(Records from a data collection)
########
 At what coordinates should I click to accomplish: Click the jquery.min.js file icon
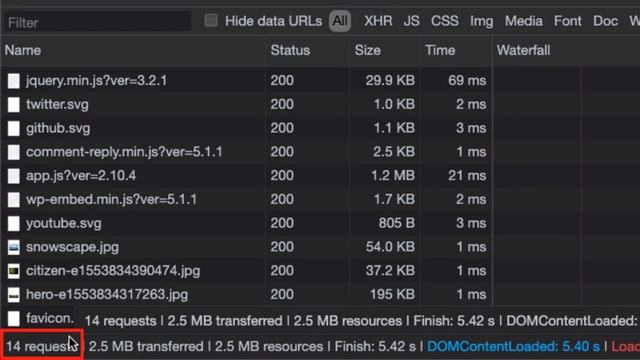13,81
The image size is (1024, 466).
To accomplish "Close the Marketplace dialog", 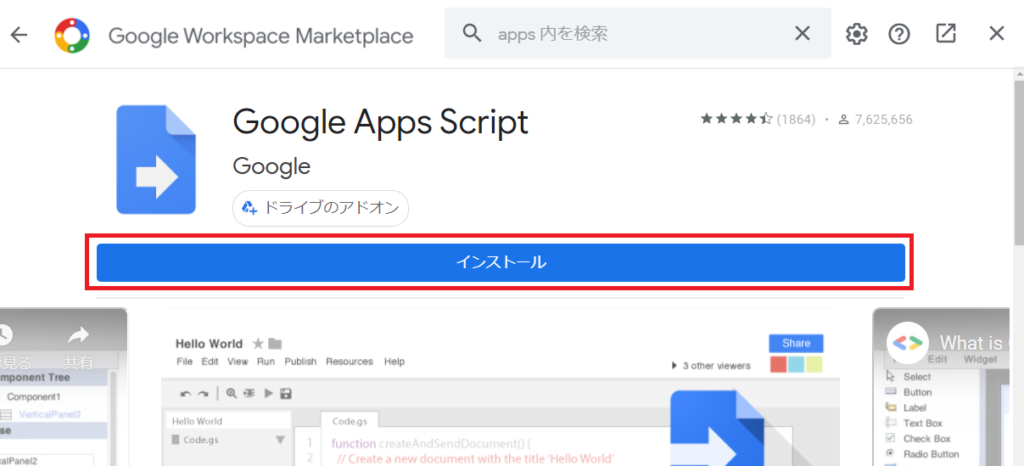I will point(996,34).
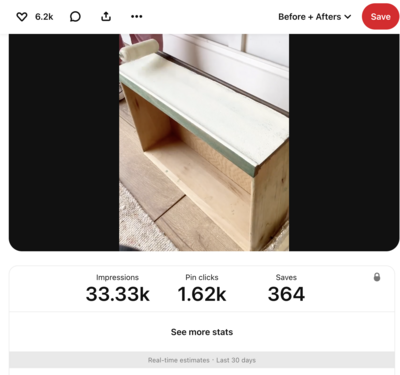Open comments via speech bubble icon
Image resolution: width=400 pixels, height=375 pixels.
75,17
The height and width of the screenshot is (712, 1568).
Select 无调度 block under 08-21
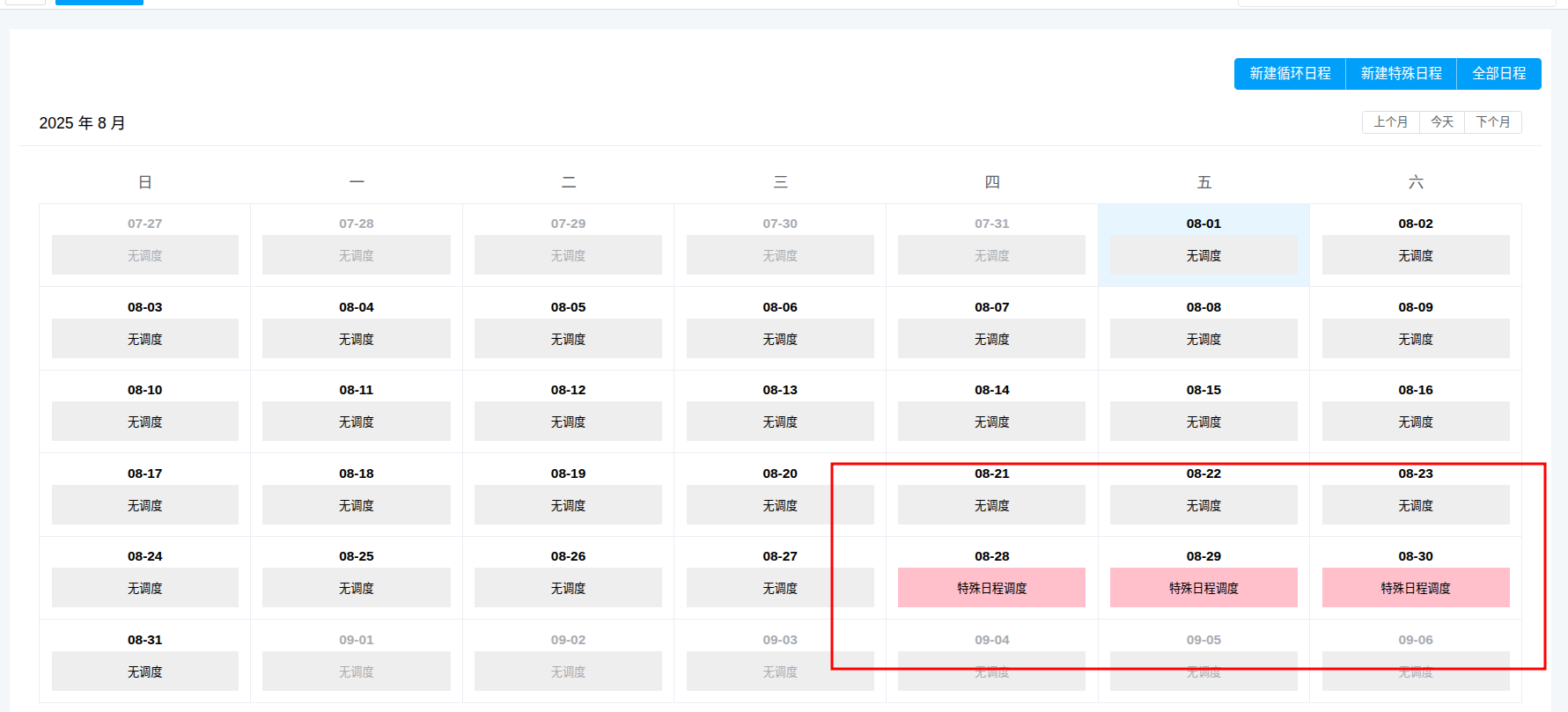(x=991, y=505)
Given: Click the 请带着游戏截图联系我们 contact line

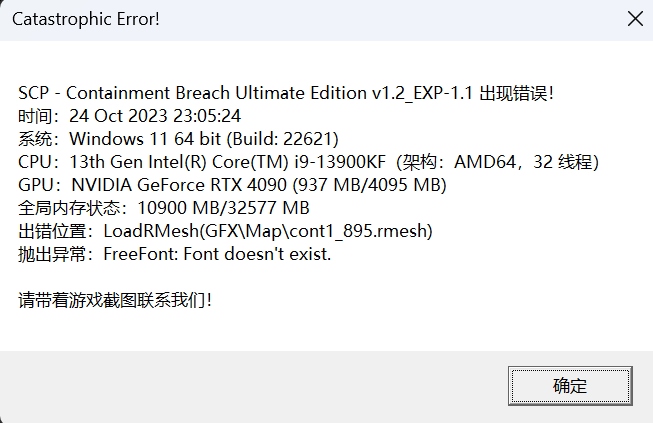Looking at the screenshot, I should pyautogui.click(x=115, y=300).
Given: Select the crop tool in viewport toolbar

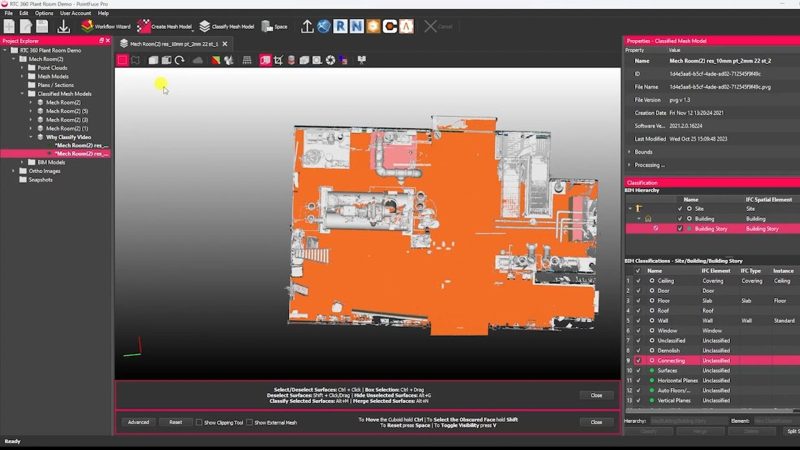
########
How to complete this task: Look above for the line containing "Select 无调度 block under 08-21", then retype it and each line after it to the end of the records, exactly and without pictures.

Problem solution:
Select 无调度 block under 08-21
(x=991, y=505)
Given: Click the 请带着游戏截图联系我们 contact line

Looking at the screenshot, I should pyautogui.click(x=115, y=300).
Given: Select the crop tool in viewport toolbar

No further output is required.